Выбрать главу

Отметить квартальную премию собралась бригада в отдельном уютном коттедже летнего детского сада, в котором намечались у нас работы на ближайший месяц. Голубые эти домики-коттеджи, разбросанные по берегу озерца, были уже пустыми, но двухэтажный зимний корпус гудел детскими голосами; и поэтому директор лагеря выделил нам для встречи самый отдаленный коттедж, строго предупредив: «Чтобы ничего такого при детях вызывающего». Собрались, как обычно, около восьми часов вечера. Все собрались, за исключением Николая. Байрамов подъехал к коттеджу на «Волге», рядом с ним сидел Аркадий Фомич, на заднем сиденье — маляр Гоша и плотник Степан. Аркадий Фомич приодет был в приличный серый костюм, при галстуке, и, что я впервые заметил за ним, выпивши. И не слегка, а в хорошем уже поддатии. Ветровое стекло, казалось, светилось от его серебристой улыбки, и кулачок в ладошке кувыркался непрерывно. Байрамов был в клетчатой рубашке с закатанными рукавами и выглядел, как всегда, человеком уверенным в себе и деловым. На руке его поблескивали часы с голубым циферблатом; Николая часы, которые обещал я своему напарнику «отстрелять» у бригадира непременно.

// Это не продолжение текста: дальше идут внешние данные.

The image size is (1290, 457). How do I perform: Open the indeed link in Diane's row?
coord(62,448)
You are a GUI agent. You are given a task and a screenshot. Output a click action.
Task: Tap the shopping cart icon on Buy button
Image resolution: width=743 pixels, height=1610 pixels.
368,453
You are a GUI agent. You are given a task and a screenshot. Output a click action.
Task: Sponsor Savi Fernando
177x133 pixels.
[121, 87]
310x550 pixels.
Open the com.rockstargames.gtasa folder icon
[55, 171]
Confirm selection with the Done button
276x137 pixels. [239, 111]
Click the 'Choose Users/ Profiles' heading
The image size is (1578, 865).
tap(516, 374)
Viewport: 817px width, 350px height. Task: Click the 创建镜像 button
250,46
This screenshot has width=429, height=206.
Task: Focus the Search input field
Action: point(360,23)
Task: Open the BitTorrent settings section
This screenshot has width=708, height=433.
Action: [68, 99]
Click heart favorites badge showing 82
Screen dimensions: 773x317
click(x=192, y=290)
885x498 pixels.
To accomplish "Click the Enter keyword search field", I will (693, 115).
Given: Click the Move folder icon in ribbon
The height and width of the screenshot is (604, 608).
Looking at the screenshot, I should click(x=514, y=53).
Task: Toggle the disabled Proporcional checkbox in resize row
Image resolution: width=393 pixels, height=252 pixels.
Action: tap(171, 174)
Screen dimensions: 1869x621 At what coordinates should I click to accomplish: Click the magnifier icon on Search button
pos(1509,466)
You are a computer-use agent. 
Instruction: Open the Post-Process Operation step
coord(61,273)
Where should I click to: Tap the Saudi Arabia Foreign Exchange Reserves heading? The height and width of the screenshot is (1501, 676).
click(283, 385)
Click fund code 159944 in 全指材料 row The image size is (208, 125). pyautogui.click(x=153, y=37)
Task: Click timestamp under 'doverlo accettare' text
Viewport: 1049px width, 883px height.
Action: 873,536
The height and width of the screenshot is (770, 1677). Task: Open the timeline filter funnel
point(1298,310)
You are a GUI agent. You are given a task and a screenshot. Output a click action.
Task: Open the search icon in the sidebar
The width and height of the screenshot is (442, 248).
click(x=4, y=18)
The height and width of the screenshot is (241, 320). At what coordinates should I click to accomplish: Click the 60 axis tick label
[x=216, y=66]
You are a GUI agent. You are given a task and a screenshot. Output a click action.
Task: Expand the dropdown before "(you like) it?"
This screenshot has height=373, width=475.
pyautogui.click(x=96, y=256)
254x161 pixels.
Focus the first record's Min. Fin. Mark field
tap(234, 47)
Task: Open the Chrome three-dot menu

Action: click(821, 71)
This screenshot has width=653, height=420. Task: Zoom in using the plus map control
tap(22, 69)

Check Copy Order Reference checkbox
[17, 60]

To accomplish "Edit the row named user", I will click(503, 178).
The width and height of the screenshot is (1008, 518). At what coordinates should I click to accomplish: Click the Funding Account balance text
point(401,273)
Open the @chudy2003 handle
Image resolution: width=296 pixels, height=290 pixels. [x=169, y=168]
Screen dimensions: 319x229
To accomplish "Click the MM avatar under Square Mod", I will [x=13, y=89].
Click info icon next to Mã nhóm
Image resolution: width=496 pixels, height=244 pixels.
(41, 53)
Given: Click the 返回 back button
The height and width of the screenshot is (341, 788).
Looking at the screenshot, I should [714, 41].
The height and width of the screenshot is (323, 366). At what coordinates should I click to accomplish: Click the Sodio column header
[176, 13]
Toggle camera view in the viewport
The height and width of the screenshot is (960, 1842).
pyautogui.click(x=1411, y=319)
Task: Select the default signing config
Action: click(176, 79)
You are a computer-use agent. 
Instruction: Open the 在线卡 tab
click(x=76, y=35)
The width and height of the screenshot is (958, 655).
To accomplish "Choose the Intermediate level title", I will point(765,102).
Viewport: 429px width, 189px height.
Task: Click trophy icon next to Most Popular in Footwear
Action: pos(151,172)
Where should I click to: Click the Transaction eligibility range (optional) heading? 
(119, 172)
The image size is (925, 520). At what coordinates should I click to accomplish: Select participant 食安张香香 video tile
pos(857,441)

Встреча началась за сдвинутыми детскими столиками. Печник Григорий наполнил рюмки и тотчас хотел проглотить свою, но Байрамов остановил его, тронув за плечо:

— Подожди, Григорий! Успеешь, — и осторожно поднялся из-за столика. — Разговор сегодня у нас будет серьезный, и лучше вести его на трезвую голову.

Гомон за столиком смолк, бригадные поутихли. Аркадий Фомич легонько постучал вилкой по бутылке коньяка и хихикнул. Байрамов бросил на архитектора недобрый взгляд, тронул рукой рюмку на столе и начал так:

— Друзья! — (Заметьте, не «товарищи», как раньше, а «друзья».) — Прежде всего разрешите коротко подвести итоги нашей летней работы. Сработали мы лето неплохо, замечаний от заказчиков в наш адрес не поступало. На заработок и премию никто из вас, мне кажется, тоже сетовать не может. Так?

— Ага… — первым откликнулся я.

— Но… — Байрамов повысил голос, — дисциплина в бригаде за последнее время не на высоте. Выпивки в рабочее время появились и, что главное и чего прежде у нас не водилось, склоки. Не знаю и знать не хочу, откуда это исходит…

В этом месте байрамовской речи несколько человек (маляр Гоша, плотник Степан и, что больше всего разозлило меня, хихикающий под мышкой Байрамова пьяненький архитектор) повернули головы в мою сторону и посмотрели на меня демонстративно.

— …но предупреждаю, — продолжал бригадир жестко, — бардака в бригаде не потерплю. Помните, о чем я просил всех, когда уговаривали меня на бригадира? Кому не нравится работа и порядки, бери расчет. А нет, приглашай обратно Мордачова, тогда всем вольготно будет бездельничать.

— Ну, ты скажешь такое, Измаилыч, — неуверенно подал голос печник Григорий.

— Я за свое кресло не держусь, — Байрамов понизил голос, — топором и мастерком не хуже каждого владею и от работы не бегаю, сами знаете. Теперь, чтобы недосказанности ни в чем не было, про игру нашу, — Байрамов кивнул головой в сторону веранды, где стоял бильярд. — Кому не нравится, зачем же играть? Вон Степан ни разу в жизни кий в руки не взял, и не тянет его. И все рубли при нем. Так, Степан?

— Не тянет.

— А тебя, Григорий, тянет на бильярд?

— Тянет, Измаилыч, пропади он пропадом, а тянет…

— Скажи, к примеру, ты, Григорий: при Мордачове ты в вытрезвителе больше рублей оставлял, чем сейчас на бильярде проигрываешь?

— А ей-богу, больше, Измаилыч, — беззубо ощерился печник, — ей-богу, верно! Выпить требуется, Измаилыч!

— Успеешь, — вновь осадил печника бригадир. — Всякий человек свою слабость имеет. — Главное, чтобы слабость его на дело не влияла, на работу. Вон великий писатель Достоевский и тот проигрывался в пух и прах. Жаль, Николая нет, он бы подтвердил. И если великие люди такую слабость имеют, почему бы ее нам не иметь, невеликим? А кто не желает, повторяю, не играй. Что-то еще хотел сказать… — Байрамов поднял рюмку и потер лоб пальцами.